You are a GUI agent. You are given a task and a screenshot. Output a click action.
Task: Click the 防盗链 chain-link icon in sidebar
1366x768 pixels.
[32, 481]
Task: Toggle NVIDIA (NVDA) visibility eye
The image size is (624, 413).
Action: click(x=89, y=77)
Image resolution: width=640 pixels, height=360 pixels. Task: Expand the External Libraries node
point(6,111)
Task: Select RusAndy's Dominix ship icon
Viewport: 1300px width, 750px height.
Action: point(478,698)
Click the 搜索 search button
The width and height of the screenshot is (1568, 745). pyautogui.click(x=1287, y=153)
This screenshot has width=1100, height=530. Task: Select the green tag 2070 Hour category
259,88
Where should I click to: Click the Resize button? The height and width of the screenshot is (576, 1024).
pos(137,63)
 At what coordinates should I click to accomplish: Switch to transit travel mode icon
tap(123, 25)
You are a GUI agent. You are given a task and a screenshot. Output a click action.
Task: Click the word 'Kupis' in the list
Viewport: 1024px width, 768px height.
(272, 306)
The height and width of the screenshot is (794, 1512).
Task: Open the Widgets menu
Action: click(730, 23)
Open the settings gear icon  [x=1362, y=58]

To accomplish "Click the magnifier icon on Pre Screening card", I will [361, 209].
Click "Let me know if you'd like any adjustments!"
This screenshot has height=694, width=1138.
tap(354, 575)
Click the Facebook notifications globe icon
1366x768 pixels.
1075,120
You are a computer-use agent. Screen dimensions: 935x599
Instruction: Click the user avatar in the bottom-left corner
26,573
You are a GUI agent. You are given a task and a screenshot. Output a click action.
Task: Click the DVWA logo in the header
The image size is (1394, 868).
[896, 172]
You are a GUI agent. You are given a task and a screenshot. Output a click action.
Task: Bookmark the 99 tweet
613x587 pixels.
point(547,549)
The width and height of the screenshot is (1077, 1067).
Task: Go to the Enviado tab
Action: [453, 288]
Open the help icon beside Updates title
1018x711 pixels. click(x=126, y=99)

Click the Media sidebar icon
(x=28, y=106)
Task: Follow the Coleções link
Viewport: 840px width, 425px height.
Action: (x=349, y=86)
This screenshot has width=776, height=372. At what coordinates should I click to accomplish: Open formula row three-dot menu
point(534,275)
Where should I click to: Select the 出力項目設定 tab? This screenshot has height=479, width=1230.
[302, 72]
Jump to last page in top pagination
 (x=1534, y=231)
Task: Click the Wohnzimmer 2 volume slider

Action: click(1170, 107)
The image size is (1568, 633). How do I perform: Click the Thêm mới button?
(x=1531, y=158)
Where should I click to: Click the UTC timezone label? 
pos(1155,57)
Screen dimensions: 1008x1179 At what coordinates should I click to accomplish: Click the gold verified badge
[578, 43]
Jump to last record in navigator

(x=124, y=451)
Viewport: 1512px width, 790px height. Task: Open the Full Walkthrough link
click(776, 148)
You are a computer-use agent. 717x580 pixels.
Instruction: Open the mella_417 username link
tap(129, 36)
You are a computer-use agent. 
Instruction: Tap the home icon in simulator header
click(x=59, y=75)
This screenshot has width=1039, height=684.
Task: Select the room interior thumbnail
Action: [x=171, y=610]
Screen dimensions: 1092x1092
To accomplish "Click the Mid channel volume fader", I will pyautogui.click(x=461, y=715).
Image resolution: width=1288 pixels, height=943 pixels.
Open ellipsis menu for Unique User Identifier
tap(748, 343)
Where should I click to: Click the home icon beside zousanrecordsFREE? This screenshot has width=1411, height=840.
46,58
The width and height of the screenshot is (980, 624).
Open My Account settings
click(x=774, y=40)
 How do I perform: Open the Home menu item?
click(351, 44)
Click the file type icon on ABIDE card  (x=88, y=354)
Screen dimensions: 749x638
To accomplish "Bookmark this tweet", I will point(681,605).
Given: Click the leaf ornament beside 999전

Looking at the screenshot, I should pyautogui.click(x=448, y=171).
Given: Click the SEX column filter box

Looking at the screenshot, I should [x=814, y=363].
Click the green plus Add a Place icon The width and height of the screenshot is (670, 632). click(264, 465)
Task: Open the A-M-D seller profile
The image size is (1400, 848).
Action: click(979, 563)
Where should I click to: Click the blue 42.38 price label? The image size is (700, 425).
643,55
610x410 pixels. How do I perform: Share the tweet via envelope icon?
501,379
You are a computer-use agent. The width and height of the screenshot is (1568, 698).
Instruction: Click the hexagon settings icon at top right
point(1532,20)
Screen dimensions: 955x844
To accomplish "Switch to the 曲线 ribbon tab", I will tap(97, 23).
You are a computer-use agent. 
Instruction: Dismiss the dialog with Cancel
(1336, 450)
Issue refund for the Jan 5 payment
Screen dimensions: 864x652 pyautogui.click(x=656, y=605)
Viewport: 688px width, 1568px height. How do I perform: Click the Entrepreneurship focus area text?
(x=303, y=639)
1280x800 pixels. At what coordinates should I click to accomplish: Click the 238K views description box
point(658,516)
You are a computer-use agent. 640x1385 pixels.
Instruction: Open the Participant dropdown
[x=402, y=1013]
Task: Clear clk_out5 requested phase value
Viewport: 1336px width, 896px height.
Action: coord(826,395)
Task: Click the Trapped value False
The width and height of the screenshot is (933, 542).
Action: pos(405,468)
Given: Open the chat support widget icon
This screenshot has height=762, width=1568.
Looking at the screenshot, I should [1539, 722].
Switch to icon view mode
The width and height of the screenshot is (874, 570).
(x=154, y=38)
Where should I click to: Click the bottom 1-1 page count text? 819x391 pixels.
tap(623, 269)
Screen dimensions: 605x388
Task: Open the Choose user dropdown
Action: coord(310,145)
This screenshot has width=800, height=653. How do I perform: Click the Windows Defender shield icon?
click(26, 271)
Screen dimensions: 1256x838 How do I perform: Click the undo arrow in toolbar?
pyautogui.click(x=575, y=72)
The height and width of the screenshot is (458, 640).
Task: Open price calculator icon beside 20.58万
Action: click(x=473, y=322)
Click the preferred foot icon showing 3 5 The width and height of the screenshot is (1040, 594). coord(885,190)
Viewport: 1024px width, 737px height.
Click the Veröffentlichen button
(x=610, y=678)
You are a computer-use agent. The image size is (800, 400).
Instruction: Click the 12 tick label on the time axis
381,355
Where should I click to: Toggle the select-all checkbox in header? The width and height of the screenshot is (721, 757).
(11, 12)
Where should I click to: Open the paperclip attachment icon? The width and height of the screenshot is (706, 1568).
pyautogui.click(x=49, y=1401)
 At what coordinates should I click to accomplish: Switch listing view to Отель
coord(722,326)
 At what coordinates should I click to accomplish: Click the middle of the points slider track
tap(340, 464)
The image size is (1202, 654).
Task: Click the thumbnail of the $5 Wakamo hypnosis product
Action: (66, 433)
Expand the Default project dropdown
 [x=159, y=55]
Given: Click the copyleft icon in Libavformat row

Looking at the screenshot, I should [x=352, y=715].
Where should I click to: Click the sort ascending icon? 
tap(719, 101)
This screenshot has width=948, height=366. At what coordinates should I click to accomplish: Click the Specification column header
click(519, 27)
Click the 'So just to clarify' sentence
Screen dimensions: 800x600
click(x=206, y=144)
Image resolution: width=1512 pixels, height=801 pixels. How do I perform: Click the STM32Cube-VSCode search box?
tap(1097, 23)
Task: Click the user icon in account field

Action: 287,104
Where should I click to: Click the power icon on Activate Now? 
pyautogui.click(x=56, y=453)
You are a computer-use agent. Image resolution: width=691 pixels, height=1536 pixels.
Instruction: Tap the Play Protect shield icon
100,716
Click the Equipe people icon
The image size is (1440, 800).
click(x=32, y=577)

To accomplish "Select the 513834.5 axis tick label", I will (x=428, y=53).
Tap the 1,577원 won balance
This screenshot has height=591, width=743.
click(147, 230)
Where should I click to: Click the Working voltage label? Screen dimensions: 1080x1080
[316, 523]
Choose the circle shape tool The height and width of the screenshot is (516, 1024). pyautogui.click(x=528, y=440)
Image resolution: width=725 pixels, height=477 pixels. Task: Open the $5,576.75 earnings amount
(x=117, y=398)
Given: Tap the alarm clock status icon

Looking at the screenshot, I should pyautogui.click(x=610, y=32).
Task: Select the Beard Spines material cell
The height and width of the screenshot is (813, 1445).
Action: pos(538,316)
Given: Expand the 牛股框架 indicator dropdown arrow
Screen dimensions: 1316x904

### [Instructions for the task]
Tally the lines of the listing that include "Bookmark". Reply with nothing but the count.

### [Completed task]
2